Given problem: Rewrite every line of the records below, swapping "Vacatures" for "Openstaande functies" and leaving everything else the same.

- - - - - - -

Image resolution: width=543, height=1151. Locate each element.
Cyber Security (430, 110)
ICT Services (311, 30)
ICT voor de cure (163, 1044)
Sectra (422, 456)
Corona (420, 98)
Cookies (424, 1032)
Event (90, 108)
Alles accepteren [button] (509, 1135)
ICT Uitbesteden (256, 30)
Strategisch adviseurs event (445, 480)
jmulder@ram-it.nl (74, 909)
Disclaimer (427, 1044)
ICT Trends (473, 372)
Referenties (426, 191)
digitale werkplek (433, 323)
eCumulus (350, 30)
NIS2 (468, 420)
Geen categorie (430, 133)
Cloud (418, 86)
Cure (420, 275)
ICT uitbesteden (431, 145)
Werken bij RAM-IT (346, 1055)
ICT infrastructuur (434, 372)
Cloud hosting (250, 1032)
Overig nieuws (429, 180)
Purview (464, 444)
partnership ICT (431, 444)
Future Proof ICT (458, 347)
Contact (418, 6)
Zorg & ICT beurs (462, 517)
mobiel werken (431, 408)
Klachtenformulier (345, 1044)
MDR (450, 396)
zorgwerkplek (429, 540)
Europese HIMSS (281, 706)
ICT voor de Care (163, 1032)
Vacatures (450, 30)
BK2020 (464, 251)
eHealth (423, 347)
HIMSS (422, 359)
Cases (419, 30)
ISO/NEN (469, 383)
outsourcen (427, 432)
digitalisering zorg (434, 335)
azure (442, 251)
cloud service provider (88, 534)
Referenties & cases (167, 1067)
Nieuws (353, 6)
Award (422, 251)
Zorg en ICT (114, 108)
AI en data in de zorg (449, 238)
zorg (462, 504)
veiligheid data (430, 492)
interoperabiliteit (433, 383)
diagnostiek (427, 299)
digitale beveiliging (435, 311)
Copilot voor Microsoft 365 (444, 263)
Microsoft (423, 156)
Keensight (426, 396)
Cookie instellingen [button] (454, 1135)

- - - - - - -

Result for this exercise:
Image resolution: width=543, height=1151. Locate each element.
Cyber Security (430, 110)
ICT Services (311, 30)
ICT voor de cure (163, 1044)
Sectra (422, 456)
Corona (420, 98)
Cookies (424, 1032)
Event (90, 108)
Alles accepteren [button] (509, 1135)
ICT Uitbesteden (256, 30)
Strategisch adviseurs event (445, 480)
jmulder@ram-it.nl (74, 909)
Disclaimer (427, 1044)
ICT Trends (473, 372)
Referenties (426, 191)
digitale werkplek (433, 323)
eCumulus (350, 30)
NIS2 (468, 420)
Geen categorie (430, 133)
Cloud (418, 86)
Cure (420, 275)
ICT uitbesteden (431, 145)
Werken bij RAM-IT (346, 1055)
ICT infrastructuur (434, 372)
Cloud hosting (250, 1032)
Overig nieuws (429, 180)
Purview (464, 444)
partnership ICT (431, 444)
Future Proof ICT (458, 347)
Contact (418, 6)
Zorg & ICT beurs (462, 517)
mobiel werken (431, 408)
Klachtenformulier (345, 1044)
MDR (450, 396)
zorgwerkplek (429, 540)
Europese HIMSS (281, 706)
ICT voor de Care (163, 1032)
Openstaande functies (450, 30)
BK2020 (464, 251)
eHealth (423, 347)
HIMSS (422, 359)
Cases (419, 30)
ISO/NEN (469, 383)
outsourcen (427, 432)
digitalisering zorg (434, 335)
azure (442, 251)
cloud service provider (88, 534)
Referenties & cases (167, 1067)
Nieuws (353, 6)
Award (422, 251)
Zorg en ICT (114, 108)
AI en data in de zorg (449, 238)
zorg (462, 504)
veiligheid data (430, 492)
interoperabiliteit (433, 383)
diagnostiek (427, 299)
digitale beveiliging (435, 311)
Copilot voor Microsoft 365 (444, 263)
Microsoft (423, 156)
Keensight (426, 396)
Cookie instellingen [button] (454, 1135)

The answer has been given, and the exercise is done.